Not-Valid-for-Forex option does not permit funds sourcing from the bank. As a result, the importer uses his domiciliary accounts to pay for such transactions.
TRADE FINANCE AND THE PARALLEL MARKET
Sometimes, the importer does not want to go through the rigors involved in trade finance arrangement. Some other time, it may be that time constrain is the sole determinant of importation speed. Or the item of import is clearly banned from any form of inter-bank foreign exchange like the 41 items in Nigeria. Read Also: HOW TO PAY FOR YOUR IMPORTS TO NIGERIA. If these conditions are the case, then the parallel market or black market becomes a good option.

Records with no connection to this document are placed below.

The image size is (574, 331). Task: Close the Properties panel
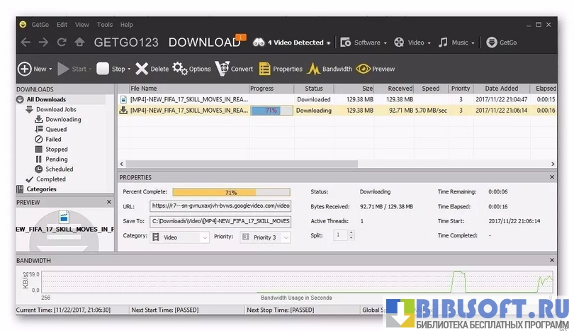point(552,177)
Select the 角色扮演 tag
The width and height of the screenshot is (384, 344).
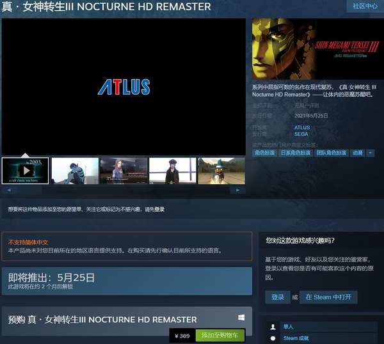pos(264,153)
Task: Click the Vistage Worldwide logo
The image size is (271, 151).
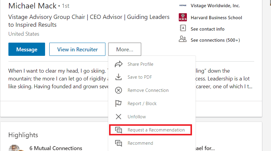Action: tap(183, 5)

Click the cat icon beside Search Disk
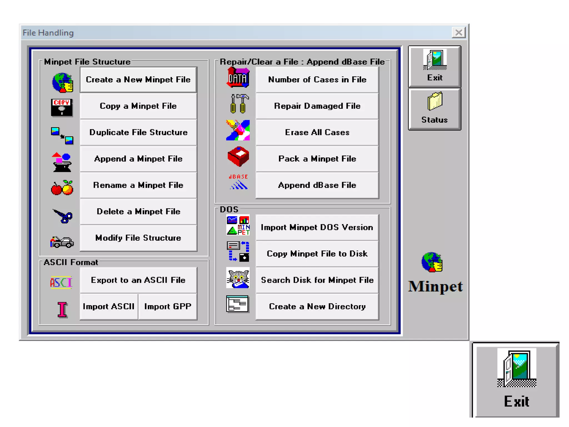tap(238, 278)
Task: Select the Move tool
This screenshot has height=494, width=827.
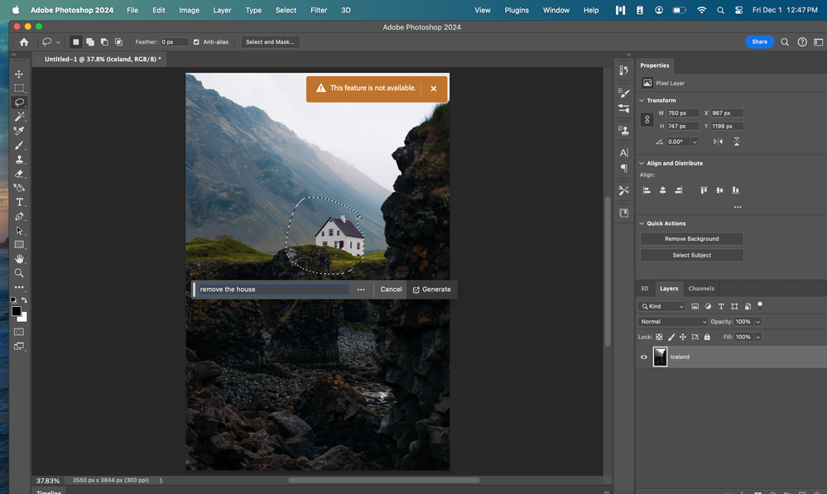Action: point(19,74)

WHAT IS THE PARALLEL MARKET?
Some call it parallel market. Others call it black market. Yet, others use terms like hidden market or grey market etc.. While some people see it as illegal trading of currency and articles, parallel market is not completely illegal. In some growing economies, it is a good source of funds for foreign trade. In Nigeria for example, the economy is oil dependent, and fluctuates regularly. Even more, high rate of inflation also makes the black market popular.
Furthermore, parallel market is that semi-legal and unofficial market in currency or goods. Approach those men at the ports and buy the currency of interest, and consequently facilitate trade.